In the case of the Revell model, calculations based on randomness have shown that the allowed aberration formation pathways, being highly constrained compared to the pathways of the breakage-and-reunion model (Edwards and Savage 1999), cannot produce nearly enough visibly complex aberrations of certain kinds, unless the constraints are in effect relaxed by clustering of DSBs along chromosomes, at Mbp or sub-Mbp scales (Sachs et al. 1999). For hard x-rays, more clustering is required than observations of DNA fragment sizes (e.g. in pulsed field gel electrophoresis experiments) seem to indicate.
For higher doses, calculations based on randomness also indicate that there are deviations from the conventional dose-response curves which have been used to argue for the recombinational-repair model. Pairwise misrejoining models like the random breakage-and-reunion model predict that even for low LET simple aberrations increase less rapidly than quadratically at doses higher than a few Gy (Savage and Papworth 1969, Sachs et al. 1997a, Boei et al. 1998a, Ballarini et al. 1999); at high enough doses simple aberrations are expected to increase only linearly, then sublinearly, and finally actually decrease as dose increases still further. This sub-quadratic behavior is related to distortion and to saturation. Distortion basically means that adding extra dose may transform simple aberrations into complex aberrations rather than adding more simple aberrations; the result is to slow and ultimately reverse the increase of truly simple aberrations, and even of apparently simple aberrations, as dose increases (Norman and Sasaki 1966, Savage and Papworth 1969); for example, if only one homologue-pair is painted no cell can have more than two apparently simple interchanges. In addition, saturation is expected, i.e. at sufficiently high doses the total number of misrejoined DSBs is expected to grow less rapidly than quadratically with increasing dose (reviews in Sachs et al. 1997c, Chen et al. 1997, Radivoyevitch et al. 1998).
Preview. These theoretical distortion and saturation effects will be quantified here. Monte Carlo simulations will be used to show that a random recombinational-repair dose-response curve for apparently simple aberrations is sub-linear at doses above a few Gy, due to distortion, not super-linear as one might have anticipated from the fact that apparently simple aberrations include some aberrations that are actually complex (Simpson and Savage 1996, Boei et al. 1998a). For apparently simple interchanges in fibroblasts (Simpson and Savage 1996) we will show that the breakage-and-reunion model gives a slightly more accurate dose-response relation than does the recombinational-repair model.

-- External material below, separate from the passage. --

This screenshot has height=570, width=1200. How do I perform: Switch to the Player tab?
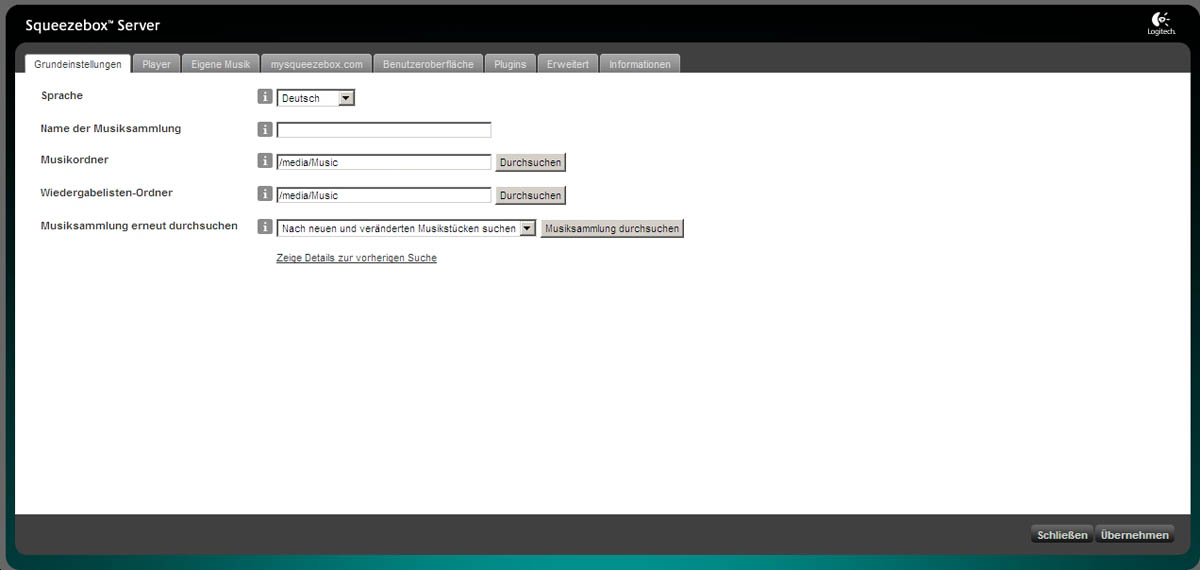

However, the most pronounced differences between the models concern visibly complex aberrations. We will show, assuming no DSB clustering along chromosomes, that the random recombinational-repair model, much like the Revell model, severely underpredicts the frequencies of certain visibly complex interchanges commonly observed with one-colour painting. In addition, for multi-colour painting, the recombinational-repair model fails to account for all the types of visibly complex patterns observed.